Short task — Write out the lines word for word, starting with the line that contains "Where should I click to: Click" and ending with the line that contains "pyautogui.click(x=227, y=336)", both included. Leave the pictures out of your answer.

** Begin Records supplied **

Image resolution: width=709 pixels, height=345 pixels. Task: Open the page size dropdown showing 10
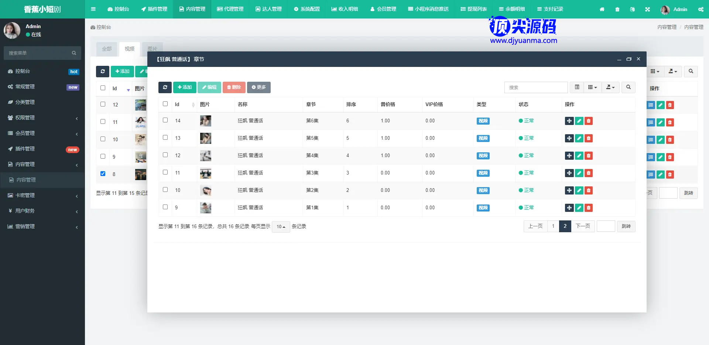tap(281, 227)
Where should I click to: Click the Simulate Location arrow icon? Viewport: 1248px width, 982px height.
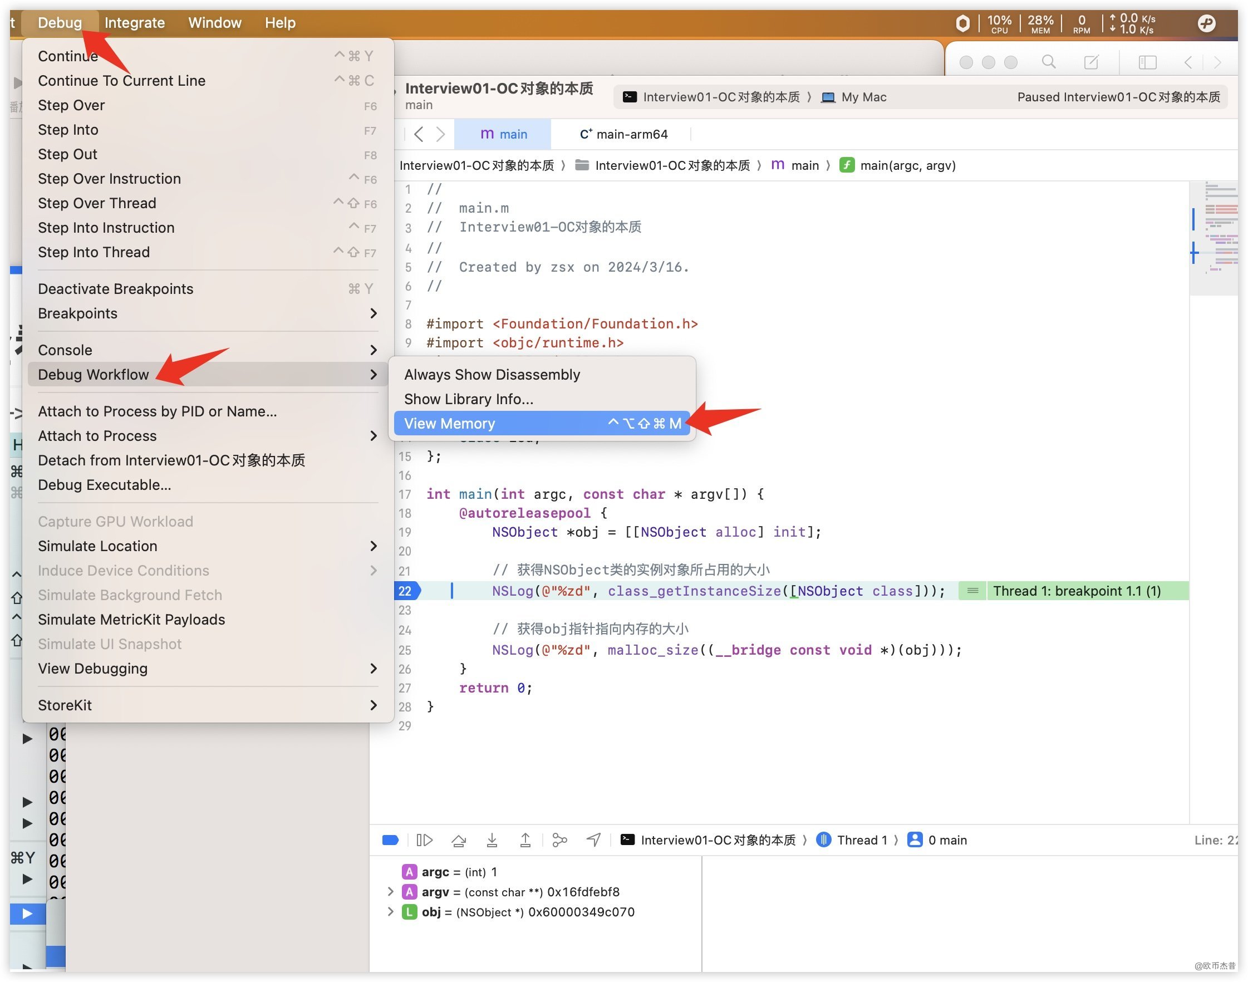pos(593,840)
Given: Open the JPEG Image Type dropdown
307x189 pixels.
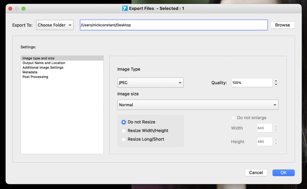Looking at the screenshot, I should pos(150,82).
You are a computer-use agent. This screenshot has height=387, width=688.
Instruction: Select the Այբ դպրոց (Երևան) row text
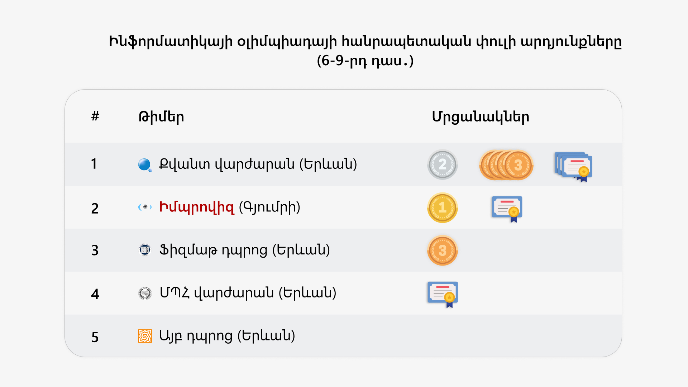pyautogui.click(x=227, y=336)
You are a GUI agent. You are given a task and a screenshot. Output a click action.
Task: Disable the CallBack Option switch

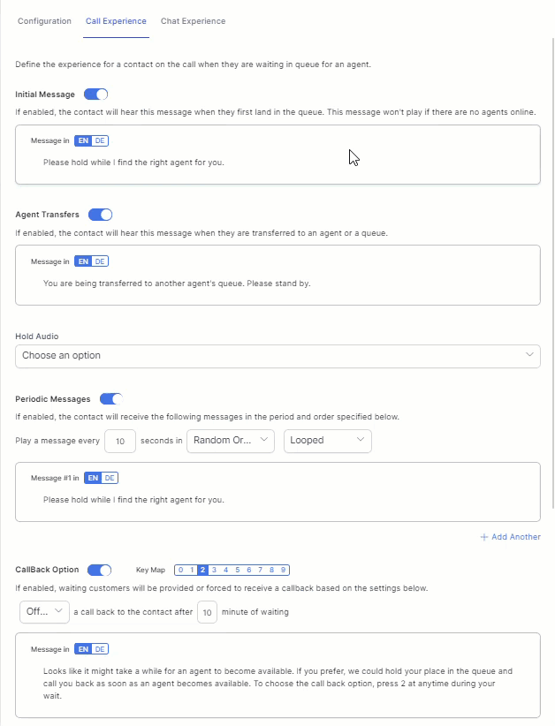point(100,571)
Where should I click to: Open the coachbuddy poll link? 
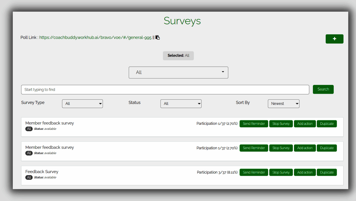tap(95, 37)
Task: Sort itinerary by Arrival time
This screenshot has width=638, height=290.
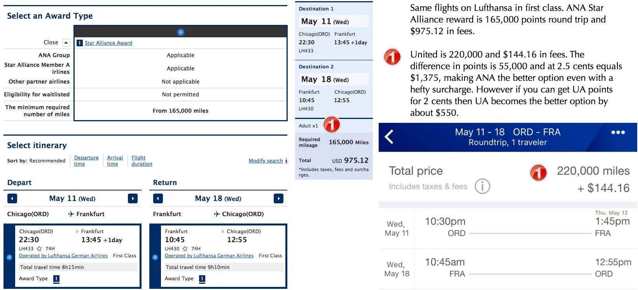Action: click(x=115, y=161)
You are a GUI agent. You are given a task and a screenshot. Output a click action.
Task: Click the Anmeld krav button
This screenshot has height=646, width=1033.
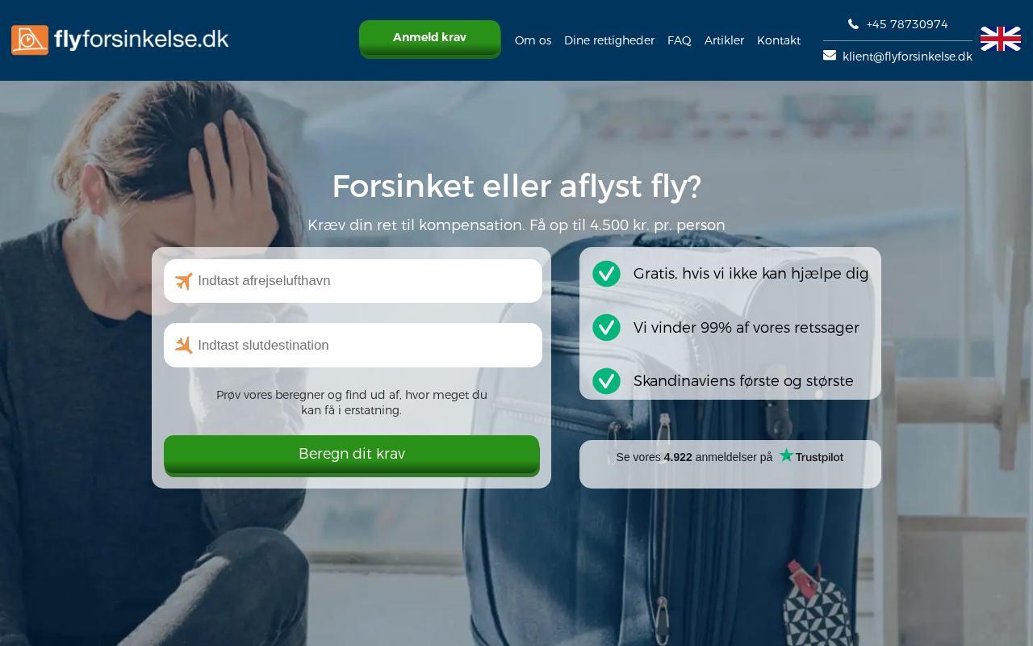pos(430,39)
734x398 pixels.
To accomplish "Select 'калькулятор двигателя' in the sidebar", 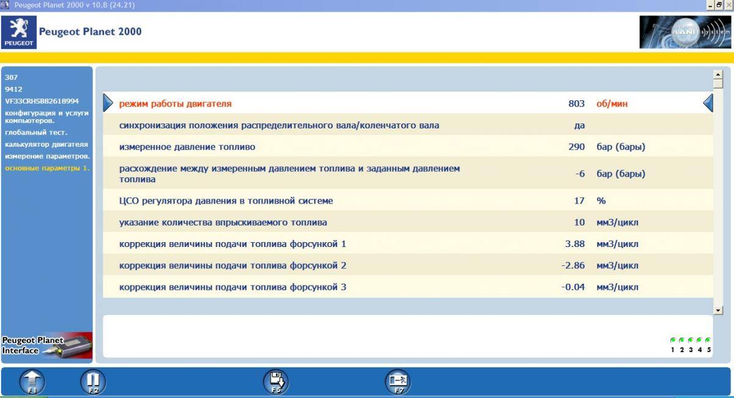I will [x=46, y=144].
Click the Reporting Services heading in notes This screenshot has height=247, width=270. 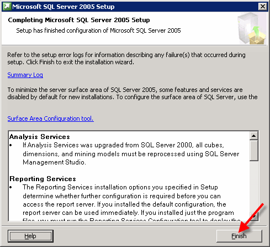coord(43,179)
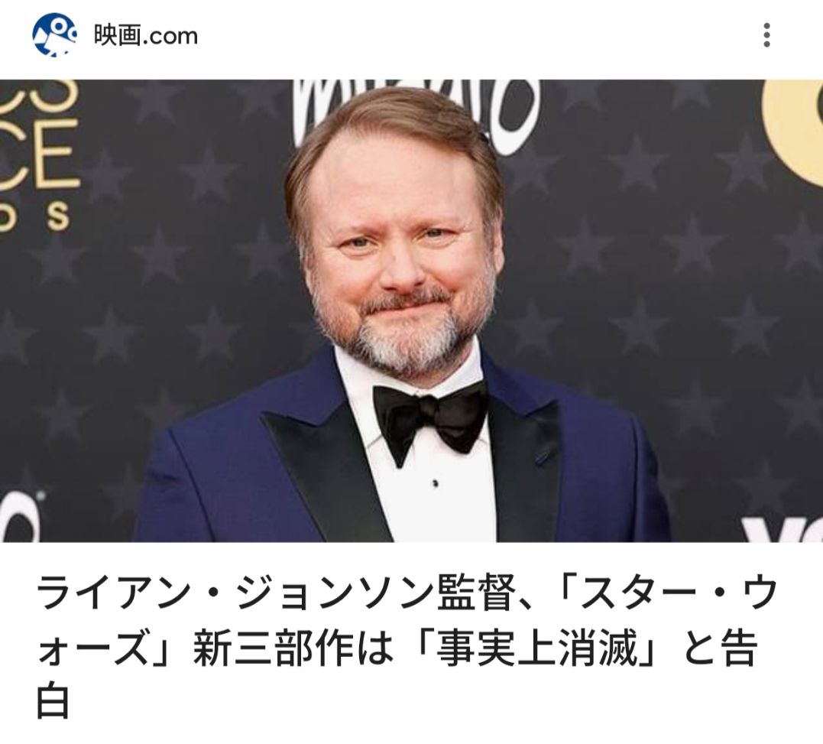Click the white letters at photo's bottom-right corner
The height and width of the screenshot is (744, 823).
click(x=782, y=529)
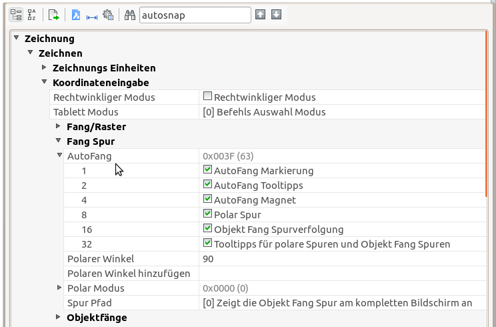Toggle AutoFang Magnet checkbox
Image resolution: width=496 pixels, height=327 pixels.
click(207, 200)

** End Records supplied **

Exercise result —
Where should I click to: Click the Simulate Location arrow icon? Viewport: 1248px width, 982px height.
pos(593,840)
Given: Open the JPEG Image Type dropdown
307x189 pixels.
Looking at the screenshot, I should pos(150,82).
You are a computer-use agent. This screenshot has height=387, width=688.
Instruction: Select the Այբ դպրոց (Երևան) row text
pyautogui.click(x=227, y=336)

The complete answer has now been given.